The Other Side of Great Speaking: Learning to Elaborate
When people come to me for speaking coaching, the most common request is this:
“Help me stop rambling.”
And yes — being concise matters.
But there’s another problem I see just as often.
Speakers who don’t know how to elaborate.
They make a point… and stop.
They lose their place… and freeze.
They get asked, “Can you say more about that?” — and they don’t know how.
In business speaking, executive presentation coaching, and AEC presentation skills, the ability to elaborate is just as important as the ability to be concise.
Why Elaboration Matters
Elaboration is what keeps your message alive.
It allows you to:
- Expand on ideas naturally
- Recover when you lose your place
- Respond to questions with confidence
- Stay connected to your audience
In leadership presence coaching and group presentation coaching, this flexibility is what separates rigid speakers from engaging ones.
The Hidden Skill: Listening Inward
To elaborate well, you need to develop a specific skill:
Listening to your own thinking in real time.
Your brain is constantly generating ideas — connections, images, associations.

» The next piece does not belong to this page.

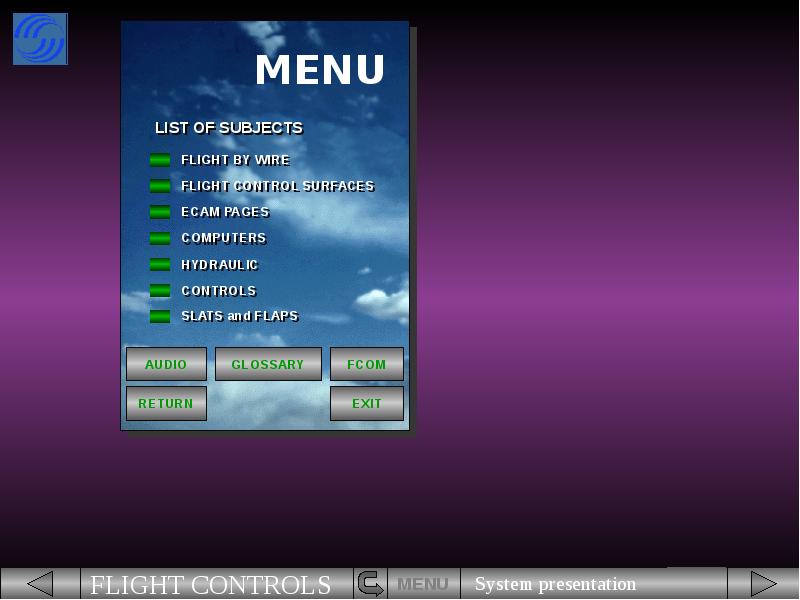Click green indicator beside FLIGHT CONTROL SURFACES
This screenshot has height=600, width=800.
pyautogui.click(x=160, y=186)
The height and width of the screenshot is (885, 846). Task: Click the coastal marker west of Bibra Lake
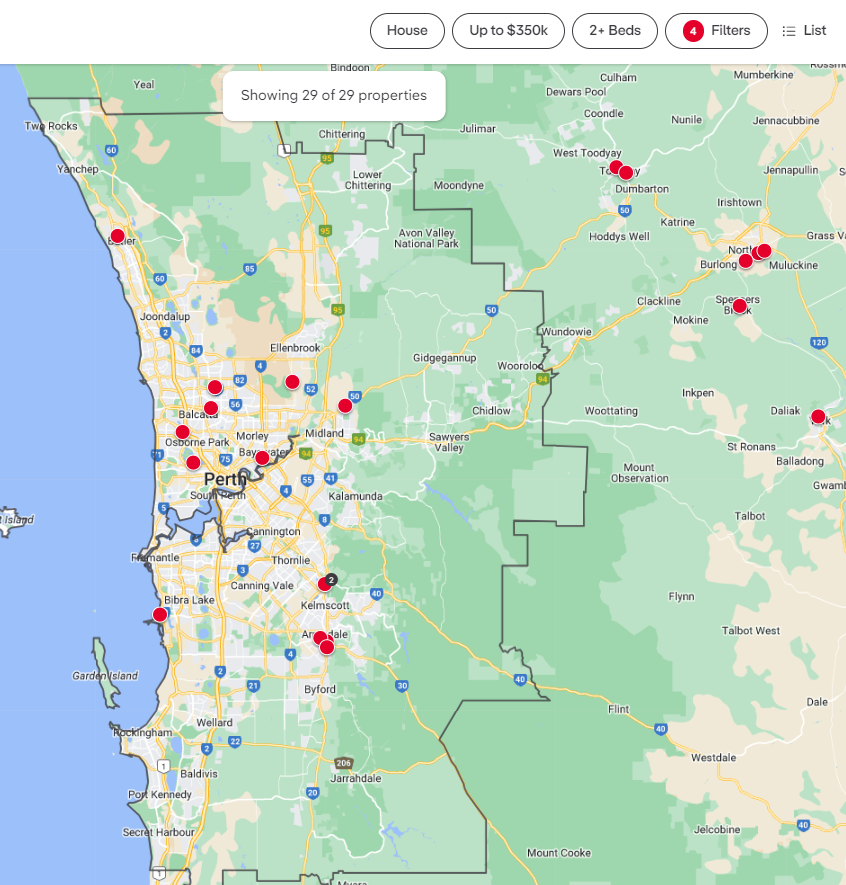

Most of them happen just below your conscious awareness.
The skill is to:
- Notice those ideas
- Grab them quickly
- Turn them into words
In confident presence and interview skills training for professionals, this ability allows you to keep moving, even when things don’t go exactly as planned.
A Simple (and Slightly Uncomfortable) Practice
Here’s a practice to build that skill:
Talk continuously for a set period of time — without stopping.

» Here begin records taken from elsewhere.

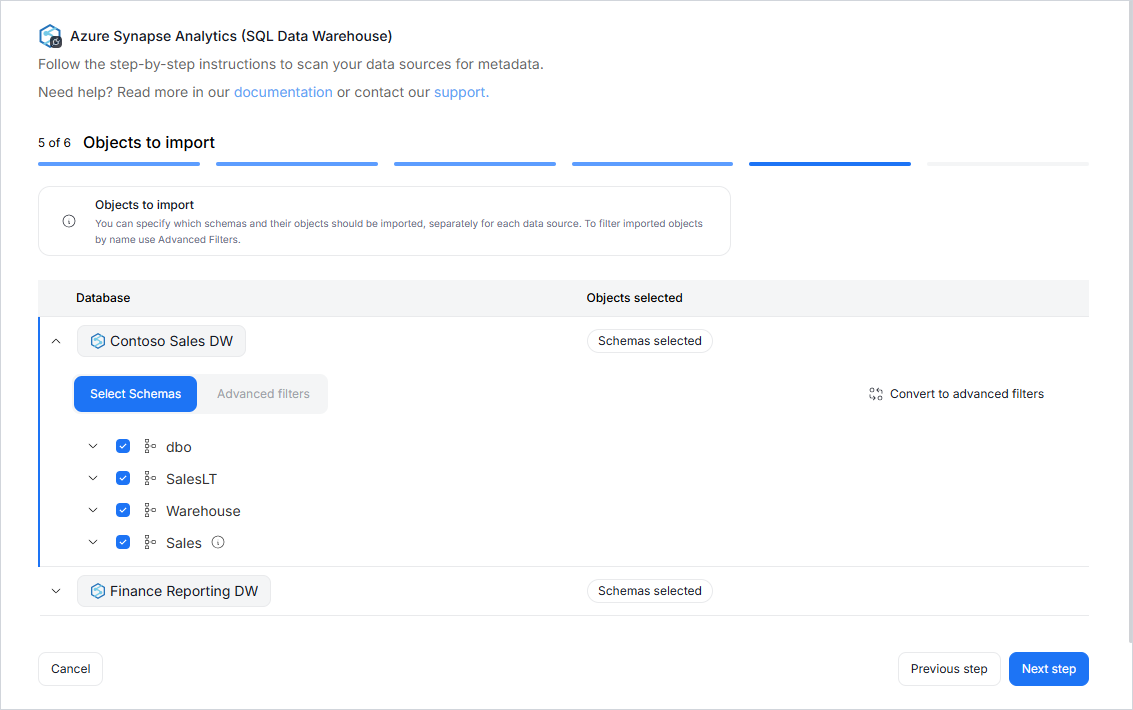Open the documentation link
This screenshot has width=1133, height=710.
(283, 92)
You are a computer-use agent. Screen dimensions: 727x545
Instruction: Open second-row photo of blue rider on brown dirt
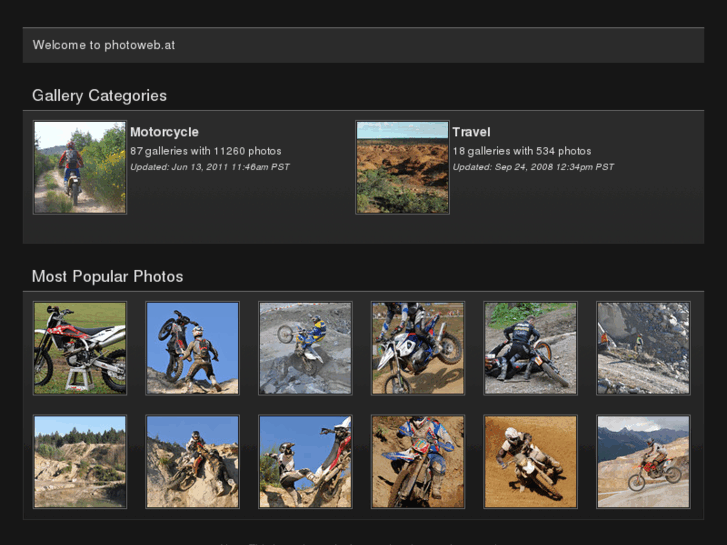click(x=418, y=462)
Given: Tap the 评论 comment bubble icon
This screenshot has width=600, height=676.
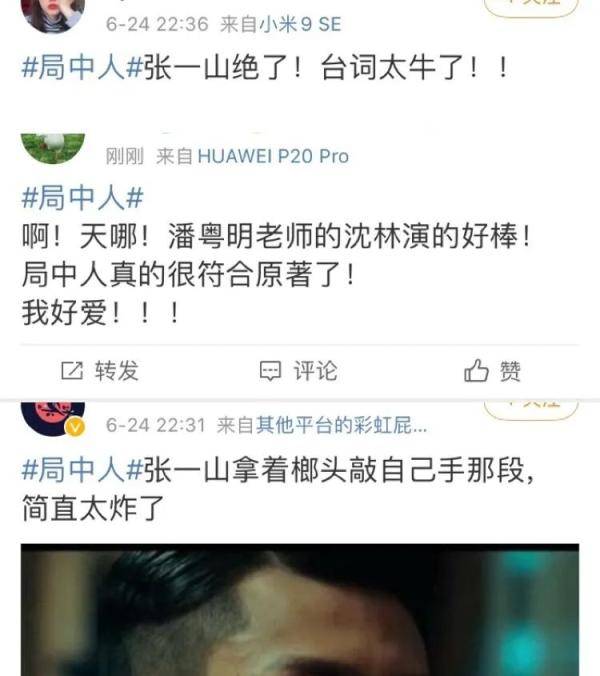Looking at the screenshot, I should [270, 371].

Follow whatever ideas come to mind.
Let your thoughts wander.
Don’t worry about structure or perfection.
Just keep going.
It might feel awkward.
It might feel messy.
That’s okay.
In executive presence coaching and business development communication training, this kind of practice builds real-time thinking and adaptability.
What You’re Actually Training
This exercise isn’t about creating great content.
It’s about training your brain to:
- Surface ideas more quickly
- Trust your internal impulses
- Stay in motion while speaking
Think of it as strengthening your ability to improvise.
Because in real-world situations — presentations, sales conversations, shortlist interviews — things don’t always go according to plan.
And when they don’t, you need to be able to keep going.
From Practice to Performance
When you develop this skill, something shifts.
You stop fearing the moment when you lose your place.
You stop worrying about unexpected questions.
You trust that you can keep the conversation alive.
In sales pitch coaching, networking coaching, and AEC interview preparation, that confidence is a game changer.
Balance Concision and Elaboration
Great communicators do both.
They know when to be concise.
And they know how to elaborate.
They can land a point clearly — and then expand it when needed.
That balance creates communication that is both clear and dynamic.
Give It a Try
You don’t have to start with hours of practice.
Try it for 10 minutes.
Maybe while you’re driving. Maybe when you’re alone.
Just keep talking.
Follow your thoughts.
And see what happens.
Because the more you practice hearing and expressing those internal ideas, the more naturally you’ll be able to elaborate when it matters most.